- Born: January 10, 1925
- Died: October 31, 2009 (aged 84)
- Education: Brooklyn College Columbia University
- Scientific career
- Workplaces: Washington University in St. Louis Rensselaer Polytechnic Institute

= A. Edward Nussbaum =

German-born American mathematician

Adolf Edward Nussbaum (10 January 1925 - 31 October 2009) was a German-born American theoretical mathematician who was a professor of mathematics in Arts and Sciences at Washington University in St. Louis for nearly 40 years. He worked with others in 20th-century theoretical physics and mathematics such as J. Robert Oppenheimer and John von Neumann, and was acquainted with Albert Einstein.

==Early years==
Nussbaum was born to a Jewish family in Rheydt, a borough of the German city Mönchengladbach in northwestern Germany, in 1925. The youngest of three children, he was a Holocaust survivor and was orphaned after the Nazi takeover of Germany.

Both his father, Karl Nussbaum, a wounded veteran of World War I during which he had been awarded the Iron Cross, and his mother, Franziska, was murdered at Auschwitz. His brother, Erwin Nussbaum, was also captured and killed. Nussbaum and his sister, Lieselotte, were separated and sent on a Kindertransport to Belgium in 1939.

When Belgium was invaded by Germany, Nussbaum escaped to southern France, then under the Vichy regime. He lived there at an orphanage known as Château de la Hille. He began his teaching career there, while still a teenager, teaching mathematics to the younger children.

After being captured twice, and jailed once by the Nazis, he escaped on foot to Switzerland, where he attended the University of Zurich, studying both mathematics and physics. In 1947, he was sponsored by relatives in New Jersey to emigrate to the United States.

==Career==

Shortly after emigrating to the United States, he studied mathematics at Brooklyn College before transferring to Columbia University in New York where he earned his Master of Arts degree in 1950 and his Ph.D. in 1957.

While writing his thesis for Columbia, he worked in the academic year 1952–1953 at the Institute for Advanced Study in Princeton with John von Neumann, a mathematician who used Hilbert spaces in his development of the mathematical basis of quantum mechanics. Hilbert spaces eventually became Nussbaum's area of expertise and he wrote several papers with von Neumann on this topic. During this period, Nussbaum also became acquainted with Albert Einstein, another of the original group at the Institute for Advanced Study.

Given problem:
Using the Nussbaum biography, decide whether each statement agrees with it. 1. Nussbaum fled to southern France after Germany invaded Belgium. 2. Nussbaum received his Ph.D. from Brooklyn College. 3. Nussbaum worked at the Institute for Advanced Study in the academic year 1952–1953. For each, answer yes or no and quote the deciding words of the biography.

Data entries:
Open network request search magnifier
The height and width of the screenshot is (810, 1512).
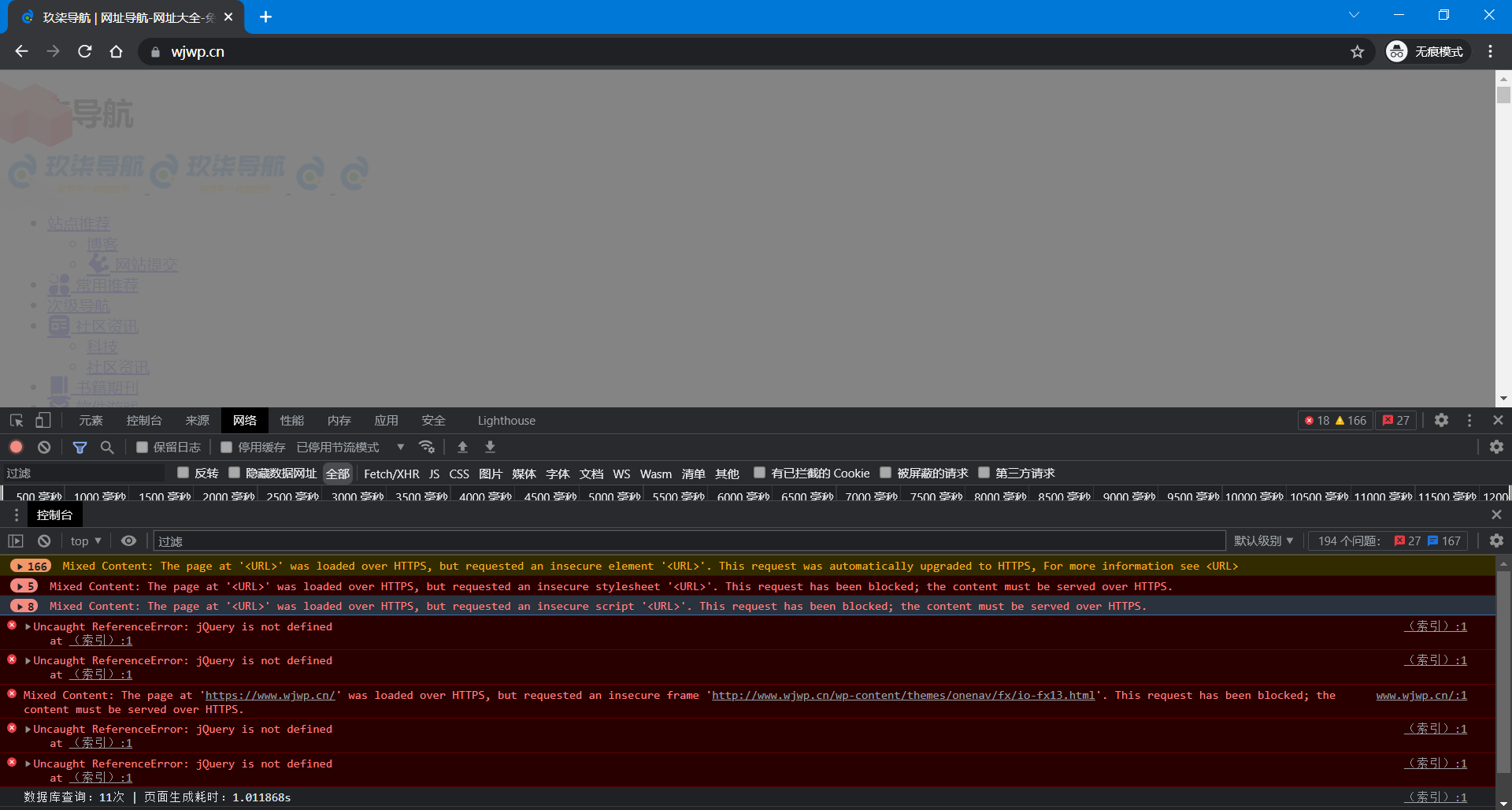click(x=108, y=447)
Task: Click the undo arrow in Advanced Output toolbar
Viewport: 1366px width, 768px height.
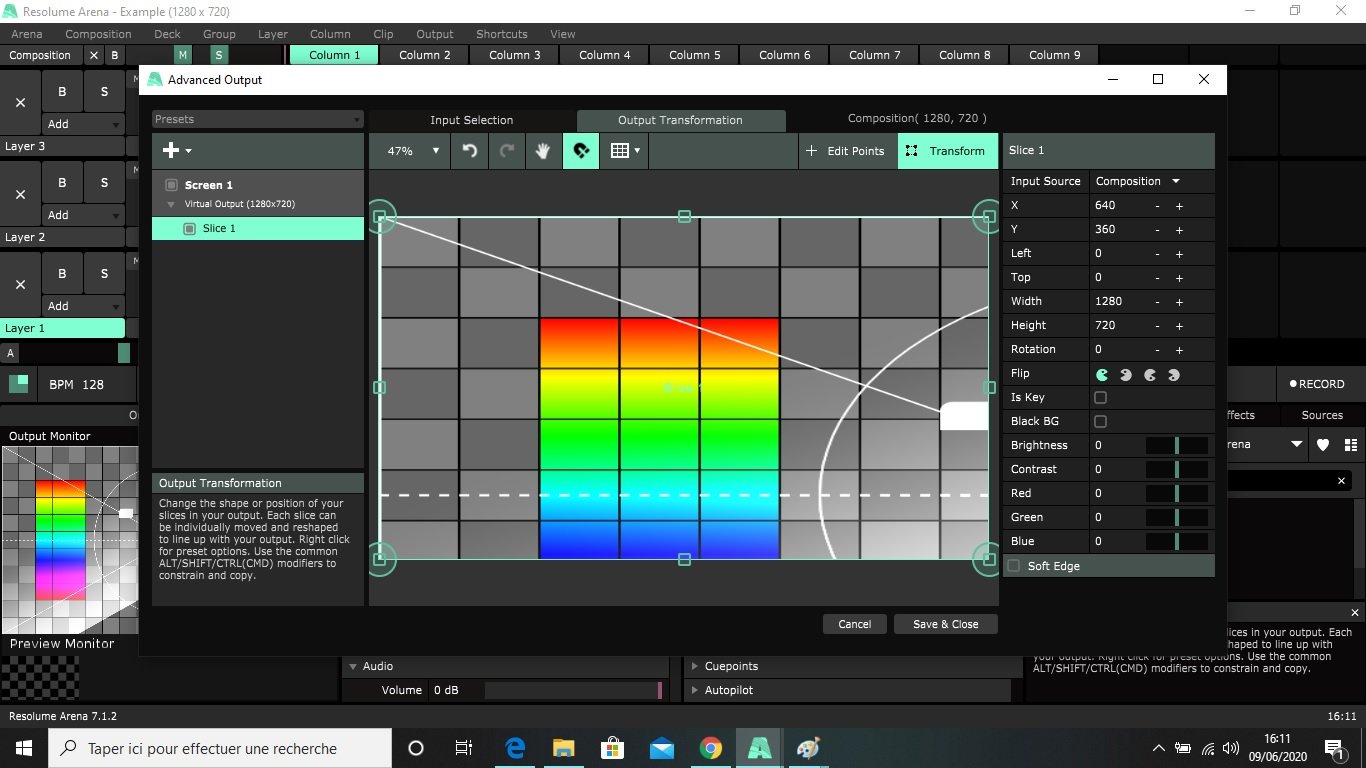Action: [x=469, y=151]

Answer to this task:
1. Yes: "When Belgium was invaded by Germany, Nussbaum escaped to southern France"
2. No: "transferring to Columbia University in New York where he earned his Master of Arts degree in 1950 and his Ph.D. in 1957"
3. Yes: "he worked in the academic year 1952–1953 at the Institute for Advanced Study in Princeton"